PROBLEM TO SOLVE -
Below are records to be output exactly, every one of them.

───── EXERCISE INPUTS ─────

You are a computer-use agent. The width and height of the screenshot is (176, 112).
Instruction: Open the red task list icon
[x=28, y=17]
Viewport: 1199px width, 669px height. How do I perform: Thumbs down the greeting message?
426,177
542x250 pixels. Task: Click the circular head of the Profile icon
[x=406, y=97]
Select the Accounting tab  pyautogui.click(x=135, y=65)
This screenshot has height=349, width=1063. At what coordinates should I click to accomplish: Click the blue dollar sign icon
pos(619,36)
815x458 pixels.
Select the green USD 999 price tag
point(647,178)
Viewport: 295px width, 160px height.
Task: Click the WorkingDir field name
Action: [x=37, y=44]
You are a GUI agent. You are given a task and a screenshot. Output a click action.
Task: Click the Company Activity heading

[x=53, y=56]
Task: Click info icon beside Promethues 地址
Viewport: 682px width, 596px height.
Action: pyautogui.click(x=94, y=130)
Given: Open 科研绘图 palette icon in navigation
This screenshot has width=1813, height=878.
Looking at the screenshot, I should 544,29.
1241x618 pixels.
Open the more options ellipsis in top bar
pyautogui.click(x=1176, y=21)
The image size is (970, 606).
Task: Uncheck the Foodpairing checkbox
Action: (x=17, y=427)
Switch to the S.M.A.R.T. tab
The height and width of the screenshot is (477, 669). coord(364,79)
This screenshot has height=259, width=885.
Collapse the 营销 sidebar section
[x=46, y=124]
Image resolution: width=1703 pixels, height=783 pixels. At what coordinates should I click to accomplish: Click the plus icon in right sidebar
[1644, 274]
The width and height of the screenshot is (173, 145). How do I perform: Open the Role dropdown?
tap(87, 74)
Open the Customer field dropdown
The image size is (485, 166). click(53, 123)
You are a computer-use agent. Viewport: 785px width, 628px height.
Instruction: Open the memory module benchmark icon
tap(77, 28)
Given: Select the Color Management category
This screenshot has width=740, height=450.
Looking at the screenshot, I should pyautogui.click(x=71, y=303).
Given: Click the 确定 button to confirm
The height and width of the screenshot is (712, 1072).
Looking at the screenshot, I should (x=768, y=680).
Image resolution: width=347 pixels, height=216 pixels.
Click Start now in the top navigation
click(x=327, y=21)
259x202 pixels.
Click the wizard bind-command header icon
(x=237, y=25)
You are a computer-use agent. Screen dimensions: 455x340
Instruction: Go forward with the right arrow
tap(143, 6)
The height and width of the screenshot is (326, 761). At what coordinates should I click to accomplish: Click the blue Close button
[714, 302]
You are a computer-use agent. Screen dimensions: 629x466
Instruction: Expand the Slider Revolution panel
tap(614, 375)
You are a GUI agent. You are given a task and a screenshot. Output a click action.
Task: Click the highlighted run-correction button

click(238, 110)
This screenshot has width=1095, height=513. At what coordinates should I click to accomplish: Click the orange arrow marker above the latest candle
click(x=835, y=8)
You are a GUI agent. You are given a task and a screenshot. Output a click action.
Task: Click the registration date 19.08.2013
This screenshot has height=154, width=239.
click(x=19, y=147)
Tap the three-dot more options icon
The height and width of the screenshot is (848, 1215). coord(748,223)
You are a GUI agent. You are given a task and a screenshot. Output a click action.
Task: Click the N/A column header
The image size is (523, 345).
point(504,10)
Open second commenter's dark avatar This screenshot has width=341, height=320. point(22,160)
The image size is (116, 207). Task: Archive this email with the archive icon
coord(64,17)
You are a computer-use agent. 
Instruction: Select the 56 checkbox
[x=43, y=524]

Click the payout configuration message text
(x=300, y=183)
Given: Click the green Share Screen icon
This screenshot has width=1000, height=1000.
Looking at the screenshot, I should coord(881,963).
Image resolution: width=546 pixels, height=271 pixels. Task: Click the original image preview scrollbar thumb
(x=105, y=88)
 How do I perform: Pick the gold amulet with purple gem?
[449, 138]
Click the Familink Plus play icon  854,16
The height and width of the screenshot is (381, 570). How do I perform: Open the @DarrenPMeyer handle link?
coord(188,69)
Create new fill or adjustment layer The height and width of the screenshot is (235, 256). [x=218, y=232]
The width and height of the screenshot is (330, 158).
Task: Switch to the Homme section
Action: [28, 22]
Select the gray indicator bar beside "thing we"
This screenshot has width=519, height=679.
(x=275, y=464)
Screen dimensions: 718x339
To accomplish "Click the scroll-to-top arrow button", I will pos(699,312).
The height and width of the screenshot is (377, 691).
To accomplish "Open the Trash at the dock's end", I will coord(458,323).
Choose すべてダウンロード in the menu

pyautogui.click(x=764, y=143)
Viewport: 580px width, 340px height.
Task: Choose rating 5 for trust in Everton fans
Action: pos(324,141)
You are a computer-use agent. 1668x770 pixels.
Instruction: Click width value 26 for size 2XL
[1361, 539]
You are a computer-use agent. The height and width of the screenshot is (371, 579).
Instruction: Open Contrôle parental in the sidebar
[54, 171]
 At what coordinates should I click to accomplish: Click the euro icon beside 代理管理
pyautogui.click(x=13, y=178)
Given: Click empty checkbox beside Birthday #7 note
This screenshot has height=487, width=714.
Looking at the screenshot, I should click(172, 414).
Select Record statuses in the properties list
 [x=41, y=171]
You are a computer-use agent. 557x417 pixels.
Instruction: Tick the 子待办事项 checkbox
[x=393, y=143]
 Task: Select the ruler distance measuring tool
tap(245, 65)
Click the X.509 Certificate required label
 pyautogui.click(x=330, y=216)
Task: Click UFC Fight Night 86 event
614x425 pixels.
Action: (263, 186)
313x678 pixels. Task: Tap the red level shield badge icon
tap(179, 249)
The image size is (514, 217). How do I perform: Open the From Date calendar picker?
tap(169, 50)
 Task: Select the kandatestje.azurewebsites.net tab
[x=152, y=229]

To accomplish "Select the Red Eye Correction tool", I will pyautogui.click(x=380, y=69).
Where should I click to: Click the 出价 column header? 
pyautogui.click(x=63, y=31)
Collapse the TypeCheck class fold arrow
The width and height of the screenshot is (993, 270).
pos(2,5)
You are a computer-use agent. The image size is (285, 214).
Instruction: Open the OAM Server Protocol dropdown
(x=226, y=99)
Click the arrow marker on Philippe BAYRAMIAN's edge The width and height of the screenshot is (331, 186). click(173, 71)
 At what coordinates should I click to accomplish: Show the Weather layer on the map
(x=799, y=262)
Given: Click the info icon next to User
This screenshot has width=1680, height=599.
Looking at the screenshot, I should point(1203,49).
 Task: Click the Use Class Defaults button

─────

TASK RESULT -
You are a computer-use agent. The width and height of the screenshot is (176, 112).
Instruction: Open the red task list icon
[x=28, y=17]
Viewport: 1199px width, 669px height. How do I perform: Thumbs down the greeting message?
426,177
542x250 pixels. Task: Click the circular head of the Profile icon
[x=406, y=97]
Select the Accounting tab  pyautogui.click(x=135, y=65)
This screenshot has height=349, width=1063. At what coordinates should I click to accomplish: Click the blue dollar sign icon
pos(619,36)
815x458 pixels.
Select the green USD 999 price tag
point(647,178)
Viewport: 295px width, 160px height.
Task: Click the WorkingDir field name
Action: [x=37, y=44]
You are a GUI agent. You are given a task and a screenshot. Output a click action.
Task: Click the Company Activity heading

[x=53, y=56]
Task: Click info icon beside Promethues 地址
Viewport: 682px width, 596px height.
Action: pyautogui.click(x=94, y=130)
Given: Open 科研绘图 palette icon in navigation
This screenshot has width=1813, height=878.
Looking at the screenshot, I should 544,29.
1241x618 pixels.
Open the more options ellipsis in top bar
pyautogui.click(x=1176, y=21)
The image size is (970, 606).
Task: Uncheck the Foodpairing checkbox
Action: (x=17, y=427)
Switch to the S.M.A.R.T. tab
The height and width of the screenshot is (477, 669). coord(364,79)
This screenshot has height=259, width=885.
Collapse the 营销 sidebar section
[x=46, y=124]
Image resolution: width=1703 pixels, height=783 pixels. At what coordinates should I click to accomplish: Click the plus icon in right sidebar
[1644, 274]
The width and height of the screenshot is (173, 145). How do I perform: Open the Role dropdown?
tap(87, 74)
Open the Customer field dropdown
The image size is (485, 166). click(53, 123)
You are a computer-use agent. Viewport: 785px width, 628px height.
Instruction: Open the memory module benchmark icon
tap(77, 28)
Given: Select the Color Management category
This screenshot has width=740, height=450.
Looking at the screenshot, I should pyautogui.click(x=71, y=303).
Given: Click the 确定 button to confirm
The height and width of the screenshot is (712, 1072).
Looking at the screenshot, I should (x=768, y=680).
Image resolution: width=347 pixels, height=216 pixels.
Click Start now in the top navigation
click(x=327, y=21)
259x202 pixels.
Click the wizard bind-command header icon
(x=237, y=25)
You are a computer-use agent. Screen dimensions: 455x340
Instruction: Go forward with the right arrow
tap(143, 6)
The height and width of the screenshot is (326, 761). At what coordinates should I click to accomplish: Click the blue Close button
[714, 302]
You are a computer-use agent. Screen dimensions: 629x466
Instruction: Expand the Slider Revolution panel
tap(614, 375)
You are a GUI agent. You are given a task and a screenshot. Output a click action.
Task: Click the highlighted run-correction button

click(238, 110)
This screenshot has width=1095, height=513. At what coordinates should I click to accomplish: Click the orange arrow marker above the latest candle
click(x=835, y=8)
You are a GUI agent. You are given a task and a screenshot. Output a click action.
Task: Click the registration date 19.08.2013
This screenshot has height=154, width=239.
click(x=19, y=147)
Tap the three-dot more options icon
The height and width of the screenshot is (848, 1215). coord(748,223)
You are a GUI agent. You are given a task and a screenshot. Output a click action.
Task: Click the N/A column header
The image size is (523, 345).
point(504,10)
Open second commenter's dark avatar This screenshot has width=341, height=320. point(22,160)
The image size is (116, 207). Task: Archive this email with the archive icon
coord(64,17)
You are a computer-use agent. 
Instruction: Select the 56 checkbox
[x=43, y=524]

Click the payout configuration message text
(x=300, y=183)
Given: Click the green Share Screen icon
This screenshot has width=1000, height=1000.
Looking at the screenshot, I should coord(881,963).
Image resolution: width=546 pixels, height=271 pixels. Task: Click the original image preview scrollbar thumb
(x=105, y=88)
 How do I perform: Pick the gold amulet with purple gem?
[449, 138]
Click the Familink Plus play icon  854,16
The height and width of the screenshot is (381, 570). How do I perform: Open the @DarrenPMeyer handle link?
coord(188,69)
Create new fill or adjustment layer The height and width of the screenshot is (235, 256). [x=218, y=232]
The width and height of the screenshot is (330, 158).
Task: Switch to the Homme section
Action: [28, 22]
Select the gray indicator bar beside "thing we"
This screenshot has width=519, height=679.
(x=275, y=464)
Screen dimensions: 718x339
To accomplish "Click the scroll-to-top arrow button", I will pos(699,312).
The height and width of the screenshot is (377, 691).
To accomplish "Open the Trash at the dock's end", I will coord(458,323).
Choose すべてダウンロード in the menu

pyautogui.click(x=764, y=143)
Viewport: 580px width, 340px height.
Task: Choose rating 5 for trust in Everton fans
Action: pos(324,141)
You are a computer-use agent. 1668x770 pixels.
Instruction: Click width value 26 for size 2XL
[1361, 539]
You are a computer-use agent. The height and width of the screenshot is (371, 579).
Instruction: Open Contrôle parental in the sidebar
[54, 171]
 At what coordinates should I click to accomplish: Click the euro icon beside 代理管理
pyautogui.click(x=13, y=178)
Given: Click empty checkbox beside Birthday #7 note
This screenshot has height=487, width=714.
Looking at the screenshot, I should click(172, 414).
Select Record statuses in the properties list
 [x=41, y=171]
You are a computer-use agent. 557x417 pixels.
Instruction: Tick the 子待办事项 checkbox
[x=393, y=143]
 Task: Select the ruler distance measuring tool
tap(245, 65)
Click the X.509 Certificate required label
 pyautogui.click(x=330, y=216)
Task: Click UFC Fight Night 86 event
614x425 pixels.
Action: (263, 186)
313x678 pixels. Task: Tap the red level shield badge icon
tap(179, 249)
The image size is (514, 217). How do I perform: Open the From Date calendar picker?
tap(169, 50)
 Task: Select the kandatestje.azurewebsites.net tab
[x=152, y=229]

To accomplish "Select the Red Eye Correction tool", I will pyautogui.click(x=380, y=69).
Where should I click to: Click the 出价 column header? 
pyautogui.click(x=63, y=31)
Collapse the TypeCheck class fold arrow
The width and height of the screenshot is (993, 270).
pos(2,5)
You are a computer-use agent. The image size is (285, 214).
Instruction: Open the OAM Server Protocol dropdown
(x=226, y=99)
Click the arrow marker on Philippe BAYRAMIAN's edge The width and height of the screenshot is (331, 186). click(173, 71)
 At what coordinates should I click to accomplish: Show the Weather layer on the map
(x=799, y=262)
Given: Click the info icon next to User
This screenshot has width=1680, height=599.
Looking at the screenshot, I should point(1203,49).
 Task: Click the Use Class Defaults button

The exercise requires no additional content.